Der im Theaterstück gezeigte Cybermobbing-Fall ist besonders schlimm und hatte die schlimmstmögliche Folge. Aber auch in weniger krassen Fällen finden Verletzungen statt. Die Gefahr von unfreundlichen Kommentaren und Beleidigungen im digitalen Raum, in dem sich Jugendliche laut der aktuellen James-Studie jeden Tag im Durchschnitt 3 Stunden aufhalten (am Wochenende liegt der Schnitt bei 4,5 Stunden), gehört zu ihrem Alltag. Auch innerhalb unserer Schulgemeinschaft gibt es diese Verletzungen, wenn in den Sozialen Medien Schüler:innen mit unfairen Kommentaren angegriffen werden oder Unwahrheiten über sie verbreitet werden. Wo Schreiber:innen von Kommentaren anonym bleiben können, sinkt die Hemmschwelle dafür, Gemeinheiten zu äussern. Dass es Schüler:innen gibt, die diese Kommentare liken (und deren Namen übrigens nicht anonym bleiben), zeigt, dass der oberste Grundsatz der «10 Tipps gegen Hass im Netz» (Love-Storm.de) noch zu wenig befolgt wird: Schau genau hin!

Als Schule können wir Aufklärungsarbeit leisten. Wir haben auf die Kampagne «Take it down» hingewiesen. Wir haben mit allen Klassen über den KUE-Kodex gesprochen und diesen von den Schüler:innen unterschreiben lassen. Wir können zwar das Klassenzimmerstück «#Byebitch» nicht für alle Klassen bestellen, zumal laut NZZ bereits 250 Klassen auf der Warteliste stehen. Aber wir können das Thema Cybermobbing in unterschiedlichen Zusammenhängen in unseren Unterricht aufnehmen.
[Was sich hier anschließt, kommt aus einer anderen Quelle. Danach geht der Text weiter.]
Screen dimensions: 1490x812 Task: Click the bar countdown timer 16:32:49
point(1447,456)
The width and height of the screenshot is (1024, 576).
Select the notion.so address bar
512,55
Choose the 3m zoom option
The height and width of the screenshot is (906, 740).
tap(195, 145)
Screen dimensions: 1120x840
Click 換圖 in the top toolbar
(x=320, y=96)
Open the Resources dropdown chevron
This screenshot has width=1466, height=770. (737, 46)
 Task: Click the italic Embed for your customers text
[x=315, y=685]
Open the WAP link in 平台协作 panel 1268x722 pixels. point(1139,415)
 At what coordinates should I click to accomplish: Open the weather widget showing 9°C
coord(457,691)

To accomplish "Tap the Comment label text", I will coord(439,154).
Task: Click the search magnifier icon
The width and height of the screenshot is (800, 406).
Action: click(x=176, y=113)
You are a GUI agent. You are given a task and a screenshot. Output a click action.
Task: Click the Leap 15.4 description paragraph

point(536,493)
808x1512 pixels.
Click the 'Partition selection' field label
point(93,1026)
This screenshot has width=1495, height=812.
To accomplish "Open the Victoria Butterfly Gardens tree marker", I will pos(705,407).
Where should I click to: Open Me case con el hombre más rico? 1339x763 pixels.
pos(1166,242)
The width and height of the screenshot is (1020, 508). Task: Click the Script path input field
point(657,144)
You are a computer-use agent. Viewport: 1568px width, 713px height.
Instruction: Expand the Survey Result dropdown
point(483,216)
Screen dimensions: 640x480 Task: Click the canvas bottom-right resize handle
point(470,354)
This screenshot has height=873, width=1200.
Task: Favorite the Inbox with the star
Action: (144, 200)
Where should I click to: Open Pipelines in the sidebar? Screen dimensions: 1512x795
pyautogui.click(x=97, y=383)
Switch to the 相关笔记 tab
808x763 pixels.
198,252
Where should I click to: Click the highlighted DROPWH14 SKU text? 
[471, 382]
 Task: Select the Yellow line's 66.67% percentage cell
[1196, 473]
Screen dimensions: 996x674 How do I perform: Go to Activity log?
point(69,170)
Und das Wichtigste ist: Wir Lehrer:innen können reagieren, wenn wir als Vertrauensperson wahrgenommen und um Hilfe gebeten werden. Dafür müssen wir uns laut dem Rat von Expert:innen für die Welt der Jugendlichen interessieren und uns als Gesprächspartner:innen anbieten, dürfen uns aber nicht aufdrängen. Wir müssen klar Position beziehen, sollten aber keine Moralpredigten halten. Wir sollen reagieren, müssen aber darauf achten, diejenigen zu schützen, die den Mut haben, um Hilfe zu bitten. Die Schwierigkeiten, die diese Aufgabe stellt, können das Gefühl von Hilflosigkeit entstehen lassen. Dann hilft die Orientierung an Menschen wie Célines Eltern.